Material web page.
This material was created for the R/Pharma2020 conference workshop but it can also be used for self-learning.
More details on the workshop are below.
This is necessary in order to reproduce the code shown in the workshop. The workshop is designed for R 4.0
and can be installed using one of the two ways below.
If you’re familiar with Docker you could use the Docker image which has all the software pre-configured to the correct versions.
docker run -e PASSWORD=abc -p 8787:8787 stemangiola/rpharma2020_tidytranscriptomics:rpharma2020
Once running, navigate to http://localhost:8787/ and then login with Username:rstudio
and Password:abc
.
You should see the Rmarkdown file with all the workshop code which you can run.
Alternatively, you could install the workshop using the commands below in R 4.0
.
# Install same versions used in the workshop
#install.packages('remotes')
remotes::install_github(c("stemangiola/tidybulk@v1.1.8", "stemangiola/tidygate@v0.2.8", "stemangiola/tidyseurat@v0.1.8", "stemangiola/tidyHeatmap@v1.1.5"))
# Install workshop package
remotes::install_github("stemangiola/rpharma2020_tidytranscriptomics", build_vignettes = TRUE)
# To view vignettes
library(rpharma2020tidytranscriptomics)
browseVignettes("rpharma2020tidytranscriptomics")
To run the code, you could then copy and paste the code from the workshop vignette or R markdown file into a new R Markdown file on your computer.
This workshop will present how to perform analysis of RNA sequencing data following the tidy data paradigm.
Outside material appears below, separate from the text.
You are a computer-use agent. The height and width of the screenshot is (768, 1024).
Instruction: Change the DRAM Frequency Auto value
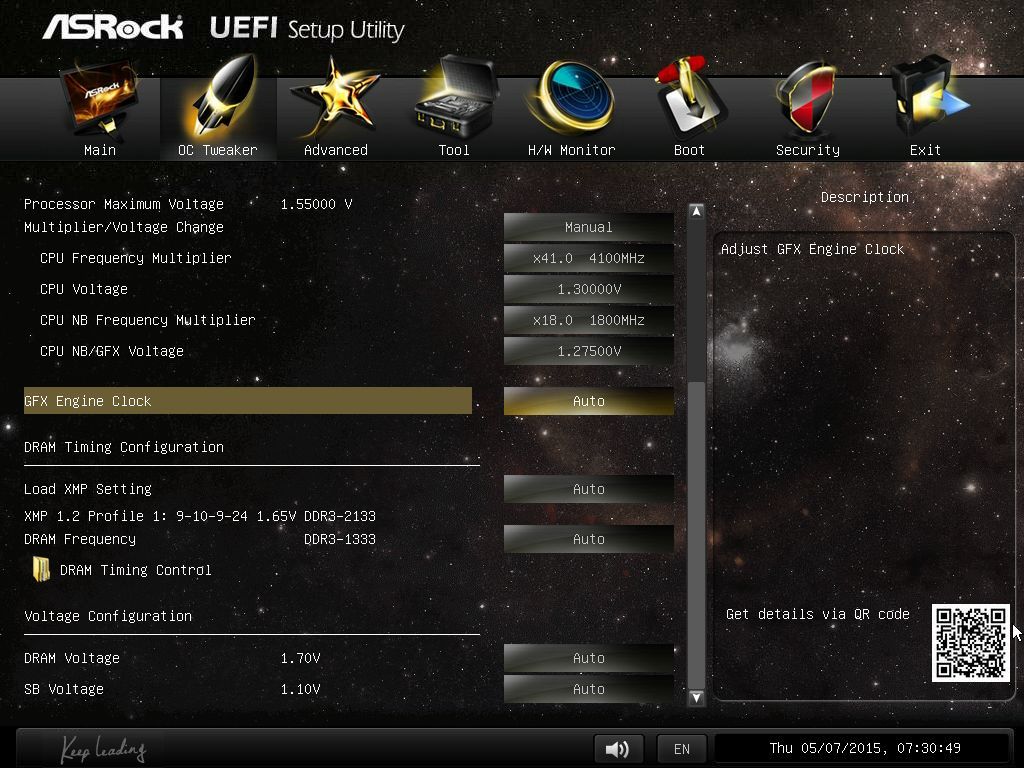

The tidy data paradigm provides a standard way to organise data values within a dataset, where each variable is a column, each observation is a row, and data is manipulated using an easy-to-understand vocabulary. Most importantly, the data structure remains consistent across manipulation and analysis functions.
This can be achieved for RNA sequencing data with the tidybulk, tidyseurat, tidyHeatmap and tidyverse packages. The tidybulk package provides a tidy data structure and a modular framework for bulk transcriptional analyses, the tidyseurat package provides similar for single-cell transcriptional analyses, and tidyHeatmap provides a tidy implementation of ComplexHeatmap. These packages are part of the tidytranscriptomics suite that introduces a tidy approach to RNA sequencing data.
Recommended Background Reading Introduction to R for Biologists
The workshop format is a 3 hour session consisting of hands-on demos, exercises and Q&A.
Rough guide
Activity | Time |
---|---|
Part 1 Bulk RNA-seq Core | |
Hands-on Demos | 50m |
Introduction to RNA-seq | |
Data preprocessing | |
Data dimensionality reduction and clustering | |
Differential gene expression | |
Data visualisation | |
Exercises and Q&A | 10m |
Break | 5m |
Part 2 Bulk RNA-seq Extended | |
Hands-on Demos | 40m |
Comparison of differential testing tools | |
Cell type composition analysis | |
Q&A | 10m |
Break | 5m |
Part 3 Single-cell RNA-seq | |
Hands-on Demos | 30m |
Introduction to single-cell | |
Additional Q&A | 30m |
Total | 180m |
In exploring and analysing RNA sequencing data, there are a number of key concepts, such as filtering, scaling, dimensionality reduction, hypothesis testing, clustering and visualisation, that need to be understood. These concepts can be intuitively explained to new users, however, (i) the use of a heterogeneous vocabulary and jargon by methodologies/algorithms/packages, (ii) the complexity of data wrangling, and (iii) the coding burden, impede effective learning of the statistics and biology underlying an informed RNA sequencing analysis.
The tidytranscriptomics approach to RNA sequencing data analysis abstracts out the coding-related complexity and provides tools that use an intuitive and jargon-free vocabulary, enabling focus on the statistical and biological challenges.